Nearly two years after war broke out in Ethiopia’s Tigray region, the fighting is intensifying, and the interstate dimension to the conflict is as undeniable as ever. Reports indicate that some one hundred thousand Eritrean troops are assaulting Tigray, apparently in coordination with the Ethiopian military. The region has been under siege since June of 2021, with only piecemeal exceptions during the lull in the conflict over this past spring and summer. Humanitarian conditions on the ground grow more dire as the latest combat compounds the suffering of people who have not had adequate access to food or medicine for over a year. Because access to the region is so difficult, observers have been left to speculate on the scale of the human losses.
The world has mustered limited will to address the crisis. Even beyond the gridlock at the UN Security Council, the UN Human Rights Council barely summoned enough support to extend the mandate of the Commission of Experts tasked with investigating major violations of international human rights, humanitarian, and refugee law in Ethiopia, despite the evidence already uncovered of grave crimes committed by all parties to the conflict.
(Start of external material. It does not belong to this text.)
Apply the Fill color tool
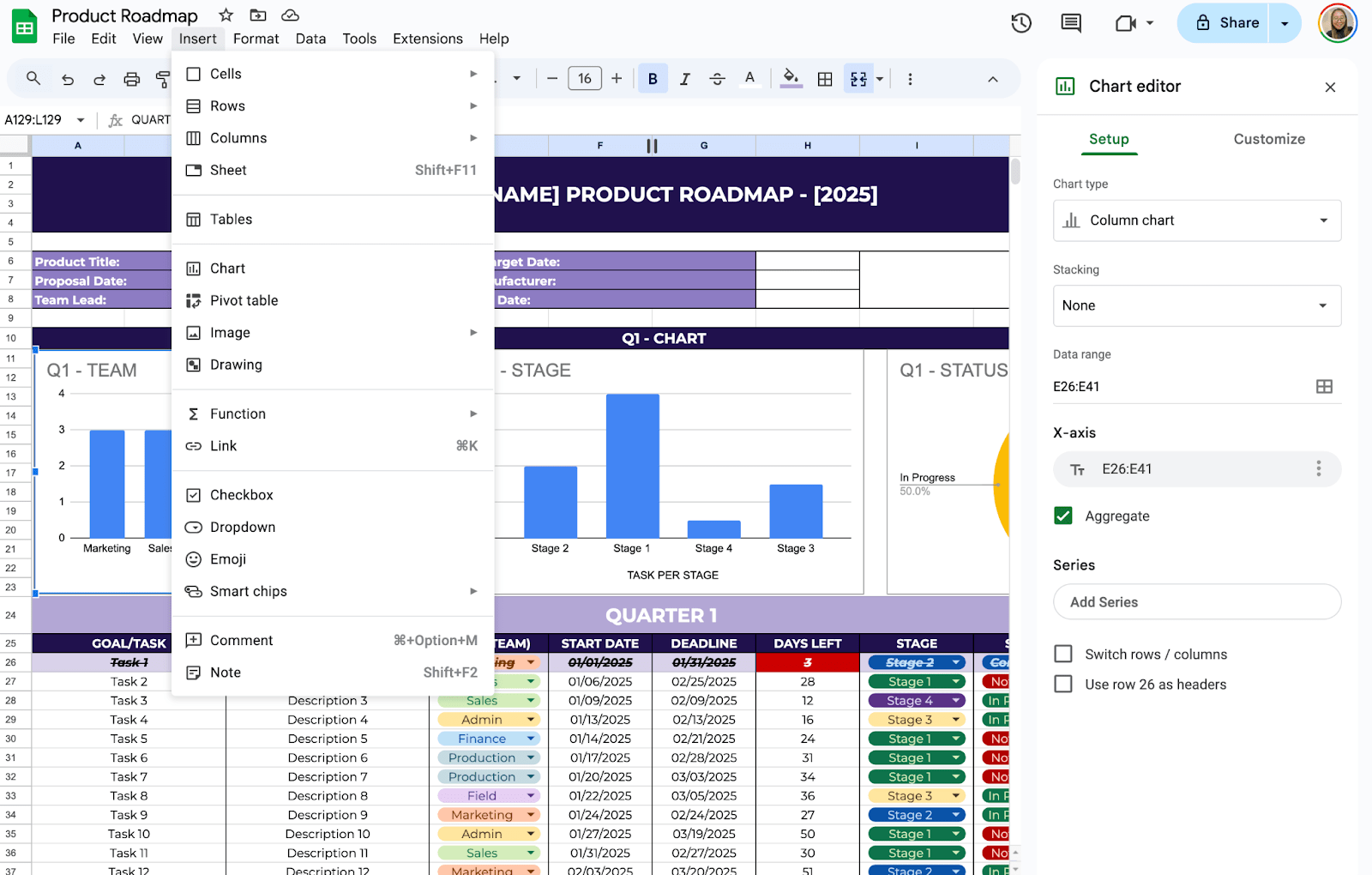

Part of the tepid international response springs from African states’ insistence that the matter be addressed within the region. But this presents its own problems.
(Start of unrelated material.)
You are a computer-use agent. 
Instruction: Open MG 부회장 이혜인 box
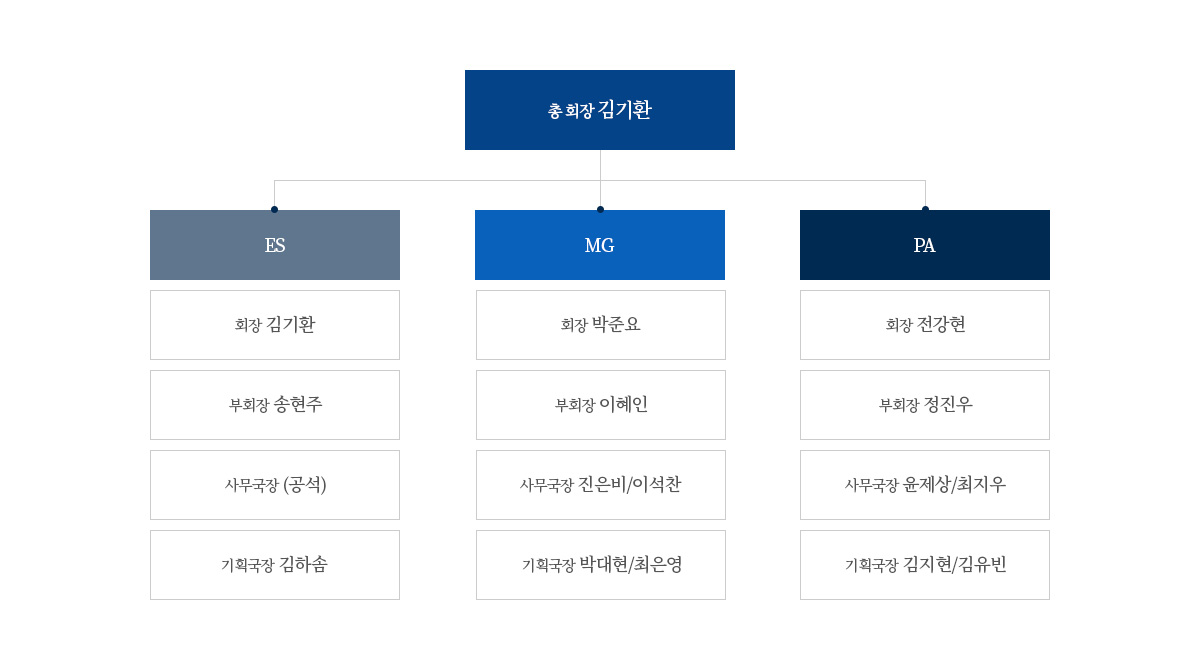tap(601, 405)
The United States’ energetic Special Envoy for the Horn of Africa, Mike Hammer, has been working with African and European colleagues to try to bring the Tigrayans and Ethiopians to the African Union’s (AU) negotiating table, aiming to stop the carnage and build some momentum toward peace. It’s been tough sledding. Over the last week, diplomatic fits and starts have attracted plenty of international attention, but accomplished nothing for the civilians living through this horror.